● **EXERCISE 1**
In the arithmetic progression quiz, which term of the sequence 5, 13, 21, ... is 181?

● **PROVIDED PASSAGE**
The sum of $$2, 7, 12, ..............$$ to $$10$$ terms is :

A
$$240$$

B
$$248$$

C
$$245$$

D
$$250$$

Solution

Given series is: $$\displaystyle 2+7+12+........ $$ to $$10$$ terms
Here, $$\displaystyle a=2,d=7-2=5,n=10$$
$$\displaystyle \Rightarrow { S }_{ n }=\frac { n }{ 2 } \left\{ 2a+\left( n-1 \right) d \right\} $$
$$\displaystyle \Rightarrow { S }_{ 10}=\frac { 10 }{ 2 } \left\{ 4+45 \right\} $$
$$=5\times 49$$
$$=245$$
Question 2
1 / -0

Which term in the $$\text{A.P.}~~ 5,13,21,...$$ is $$ 181 $$?

A
$${21}^{\text{st}}$$

B
$${22}^{\text{nd}}$$

C
$${23}^{\text{rd}}$$

D
$${24}^{\text{th}}$$

Solution

Given sequence is $$5, 13, 21, ...$$
Given: $$a = 5, ~d = 8, ~n^{th}\text{ term} = 181$$
To find: $$n$$
$$\because~~ { t }_{ n }~ = a +(n- 1)d\\ \Longrightarrow 181 =5 + (n - 1)8\\ \Longrightarrow 181 = 5+ 8n - 8\\ \Longrightarrow 181= 8n - 3\\ \Longrightarrow 8n= 184\\\implies ~n =23$$.

$$\therefore$$ $$181$$ is the $$23^{\text{rd}}$$ term.
Question 3
1 / -0

If the sum of $$n$$ terms of AP. is $$476, l = 20, a = 36$$, then $$n$$ is equal to :

A
$$14$$

B
$$15$$

C
$$16$$

D
$$17$$

Solution

Given, $$\displaystyle { S }_{ n }=476,l=20,a=36,n=?$$
We know $$\displaystyle { S }_{ n }=\frac { n }{ 2 } \left[ a+l \right] $$
$$\Rightarrow \displaystyle 476=\frac { n }{ 2 } \left[ 36+20 \right]$$
$$ =\dfrac { 56n }{ 2 } $$
$$=28n$$
$$\Rightarrow \therefore n=\dfrac { 476 }{ 28 } =17$$
Question 4
1 / -0

If $$\displaystyle a=3,n=20$$ and $$\displaystyle { S }_{ n }=300$$, then $$l$$ is :

A
$$30$$

B
$$25$$

C
$$27$$

D
$$14$$

Solution

Given, $$a=3, n=20, S_n=300$$
We need to find $$l$$
$$\displaystyle { S }_{ n }=\frac { n }{ 2 } \left( a+l \right) $$
$$\displaystyle \therefore 300=\frac { 20 }{ 2 } \left( 3+l \right) $$
$$\displaystyle \therefore l=27$$
Question 5
1 / -0

The sum of $$n$$ natural number is :

A
$$\displaystyle \frac { n\left( n+1 \right) }{ 2 } $$

B
$$\displaystyle \frac { n(n-1) }{ 2 } $$

C
$$\displaystyle \left( n+2 \right) $$

D
$$\displaystyle \frac { n+1 }{ 2 } $$

Solution

As the first $$n$$ natural numbers are $$1,2,3,4,5,6,.........n$$
They form an AP with $$a=1$$ and $$d=1$$
The sum of AP for $$n$$ numbers $$=\dfrac{n}{2}(2a+(n-1)d)$$
$$=\dfrac{n}{2}(2+n-1)$$
$$=\dfrac{n(n+1)}{2}$$
Question 6
1 / -0

The $$3^{rd}$$ term of an A.P. is $$-40$$ and $$13^{th}$$ term is zero, then $$d$$ is equal to :

A
$$-4$$

B
$$4$$

C
$$0$$

D
$$-1$$

Solution

Given $$3^{rd}$$ term $$=-40$$, $$13^{th}$$ term $$=0$$
Now using, $$a_n=a+(n-1)d$$
$$\therefore \displaystyle { a }_{ 3 }=a+2d=-40$$ ......(i)

● **EXERCISE 2**
Turn everything in the records from the line that contains "Screen dimensions: 1854x956" down to the line that contains "Action: (47, 149)" into a Markdown table with the columns "No." and "Record line". Give each line its own numbered row, and leave out blank lines.

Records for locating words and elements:
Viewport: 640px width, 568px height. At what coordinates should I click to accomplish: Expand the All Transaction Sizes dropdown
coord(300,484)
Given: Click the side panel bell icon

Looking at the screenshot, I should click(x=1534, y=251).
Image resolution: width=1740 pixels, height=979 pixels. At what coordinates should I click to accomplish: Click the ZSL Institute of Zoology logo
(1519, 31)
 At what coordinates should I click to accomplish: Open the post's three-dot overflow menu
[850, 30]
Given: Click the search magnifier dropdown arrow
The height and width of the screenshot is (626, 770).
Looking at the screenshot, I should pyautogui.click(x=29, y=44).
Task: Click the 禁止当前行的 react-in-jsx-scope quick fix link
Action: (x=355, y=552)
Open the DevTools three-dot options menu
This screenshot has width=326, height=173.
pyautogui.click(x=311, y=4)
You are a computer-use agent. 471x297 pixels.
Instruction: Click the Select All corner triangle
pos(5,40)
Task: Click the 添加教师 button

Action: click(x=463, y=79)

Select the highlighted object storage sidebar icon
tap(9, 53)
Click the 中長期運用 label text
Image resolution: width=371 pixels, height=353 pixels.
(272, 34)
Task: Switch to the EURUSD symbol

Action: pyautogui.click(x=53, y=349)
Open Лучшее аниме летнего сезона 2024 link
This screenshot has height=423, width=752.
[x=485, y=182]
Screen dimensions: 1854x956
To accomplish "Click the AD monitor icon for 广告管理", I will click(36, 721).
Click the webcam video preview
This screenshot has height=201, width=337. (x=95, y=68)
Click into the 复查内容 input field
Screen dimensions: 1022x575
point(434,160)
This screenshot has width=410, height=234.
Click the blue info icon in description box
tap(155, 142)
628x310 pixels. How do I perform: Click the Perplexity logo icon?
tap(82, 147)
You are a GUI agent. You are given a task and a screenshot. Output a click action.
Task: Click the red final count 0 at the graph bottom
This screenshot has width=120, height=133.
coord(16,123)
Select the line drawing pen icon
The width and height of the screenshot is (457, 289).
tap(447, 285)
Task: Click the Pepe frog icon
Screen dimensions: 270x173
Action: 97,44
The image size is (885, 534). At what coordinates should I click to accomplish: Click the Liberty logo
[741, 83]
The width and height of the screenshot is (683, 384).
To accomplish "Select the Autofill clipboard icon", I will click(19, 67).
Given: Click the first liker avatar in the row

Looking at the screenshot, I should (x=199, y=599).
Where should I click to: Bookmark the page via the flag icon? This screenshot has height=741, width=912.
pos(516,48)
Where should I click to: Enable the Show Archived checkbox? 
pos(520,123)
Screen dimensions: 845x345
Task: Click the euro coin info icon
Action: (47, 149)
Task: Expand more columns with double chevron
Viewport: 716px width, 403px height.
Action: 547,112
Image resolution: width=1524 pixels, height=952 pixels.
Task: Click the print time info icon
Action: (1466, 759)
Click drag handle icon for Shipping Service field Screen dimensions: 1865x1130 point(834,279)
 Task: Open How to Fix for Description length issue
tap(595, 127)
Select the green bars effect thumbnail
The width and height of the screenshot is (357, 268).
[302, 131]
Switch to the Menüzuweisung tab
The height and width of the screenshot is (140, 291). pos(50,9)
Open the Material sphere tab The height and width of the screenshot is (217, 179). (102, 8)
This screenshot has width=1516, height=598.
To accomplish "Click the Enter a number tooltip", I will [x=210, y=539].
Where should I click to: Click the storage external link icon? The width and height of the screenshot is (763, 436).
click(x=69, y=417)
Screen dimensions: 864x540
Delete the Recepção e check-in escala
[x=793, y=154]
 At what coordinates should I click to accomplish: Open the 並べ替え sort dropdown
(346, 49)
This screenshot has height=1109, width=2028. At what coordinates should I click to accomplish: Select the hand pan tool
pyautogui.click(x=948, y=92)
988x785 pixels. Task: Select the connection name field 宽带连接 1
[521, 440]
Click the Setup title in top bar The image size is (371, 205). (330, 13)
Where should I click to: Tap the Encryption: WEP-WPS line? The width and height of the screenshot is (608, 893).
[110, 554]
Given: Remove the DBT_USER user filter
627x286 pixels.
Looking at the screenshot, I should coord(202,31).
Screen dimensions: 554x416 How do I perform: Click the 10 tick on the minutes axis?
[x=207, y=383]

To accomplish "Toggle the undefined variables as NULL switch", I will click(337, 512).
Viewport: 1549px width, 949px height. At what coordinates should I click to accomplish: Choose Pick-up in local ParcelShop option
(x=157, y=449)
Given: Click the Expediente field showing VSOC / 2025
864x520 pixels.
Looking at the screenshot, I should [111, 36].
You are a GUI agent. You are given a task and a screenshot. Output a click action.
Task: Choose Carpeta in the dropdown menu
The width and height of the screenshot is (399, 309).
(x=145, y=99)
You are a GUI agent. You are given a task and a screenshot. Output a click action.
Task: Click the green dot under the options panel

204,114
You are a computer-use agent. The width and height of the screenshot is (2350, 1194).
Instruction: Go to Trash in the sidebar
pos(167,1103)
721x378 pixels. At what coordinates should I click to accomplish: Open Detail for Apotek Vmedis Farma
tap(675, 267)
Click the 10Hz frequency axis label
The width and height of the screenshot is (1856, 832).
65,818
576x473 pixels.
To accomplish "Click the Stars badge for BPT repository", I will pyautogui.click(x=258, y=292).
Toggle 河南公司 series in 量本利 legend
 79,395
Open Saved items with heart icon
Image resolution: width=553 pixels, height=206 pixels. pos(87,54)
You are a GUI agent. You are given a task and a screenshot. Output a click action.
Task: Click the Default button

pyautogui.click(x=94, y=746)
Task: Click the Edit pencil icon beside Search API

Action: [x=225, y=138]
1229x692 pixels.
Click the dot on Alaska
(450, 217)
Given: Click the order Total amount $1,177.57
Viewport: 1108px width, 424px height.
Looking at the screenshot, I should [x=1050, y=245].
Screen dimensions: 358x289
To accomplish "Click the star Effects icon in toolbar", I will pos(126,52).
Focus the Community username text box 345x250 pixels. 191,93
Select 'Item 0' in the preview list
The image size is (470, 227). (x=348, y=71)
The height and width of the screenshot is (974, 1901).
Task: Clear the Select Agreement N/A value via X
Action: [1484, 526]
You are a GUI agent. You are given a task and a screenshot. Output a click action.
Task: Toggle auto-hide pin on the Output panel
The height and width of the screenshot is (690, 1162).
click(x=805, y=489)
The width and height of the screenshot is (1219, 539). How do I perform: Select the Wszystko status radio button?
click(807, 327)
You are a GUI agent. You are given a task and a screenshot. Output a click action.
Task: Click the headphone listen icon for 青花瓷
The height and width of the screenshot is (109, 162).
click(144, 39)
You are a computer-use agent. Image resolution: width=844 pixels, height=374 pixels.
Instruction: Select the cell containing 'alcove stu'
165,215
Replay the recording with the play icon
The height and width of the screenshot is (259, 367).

● **CORRECT OUTPUT 1**
181 is the 23rd term.

● **CORRECT OUTPUT 2**
| No. | Record line |
|---|---|
| 1 | Screen dimensions: 1854x956 |
| 2 | To accomplish "Click the AD monitor icon for 广告管理", I will click(36, 721). |
| 3 | Click the webcam video preview |
| 4 | This screenshot has height=201, width=337. (x=95, y=68) |
| 5 | Click into the 复查内容 input field |
| 6 | Screen dimensions: 1022x575 |
| 7 | point(434,160) |
| 8 | This screenshot has width=410, height=234. |
| 9 | Click the blue info icon in description box |
| 10 | tap(155, 142) |
| 11 | 628x310 pixels. How do I perform: Click the Perplexity logo icon? |
| 12 | tap(82, 147) |
| 13 | You are a GUI agent. You are given a task and a screenshot. Output a click action. |
| 14 | Task: Click the red final count 0 at the graph bottom |
| 15 | This screenshot has width=120, height=133. |
| 16 | coord(16,123) |
| 17 | Select the line drawing pen icon |
| 18 | The width and height of the screenshot is (457, 289). |
| 19 | tap(447, 285) |
| 20 | Task: Click the Pepe frog icon |
| 21 | Screen dimensions: 270x173 |
| 22 | Action: 97,44 |
| 23 | The image size is (885, 534). At what coordinates should I click to accomplish: Click the Liberty logo |
| 24 | [741, 83] |
| 25 | The width and height of the screenshot is (683, 384). |
| 26 | To accomplish "Select the Autofill clipboard icon", I will click(19, 67). |
| 27 | Given: Click the first liker avatar in the row |
| 28 | Looking at the screenshot, I should (x=199, y=599). |
| 29 | Where should I click to: Bookmark the page via the flag icon? This screenshot has height=741, width=912. |
| 30 | pos(516,48) |
| 31 | Where should I click to: Enable the Show Archived checkbox?  |
| 32 | pos(520,123) |
| 33 | Screen dimensions: 845x345 |
| 34 | Task: Click the euro coin info icon |
| 35 | Action: (47, 149) |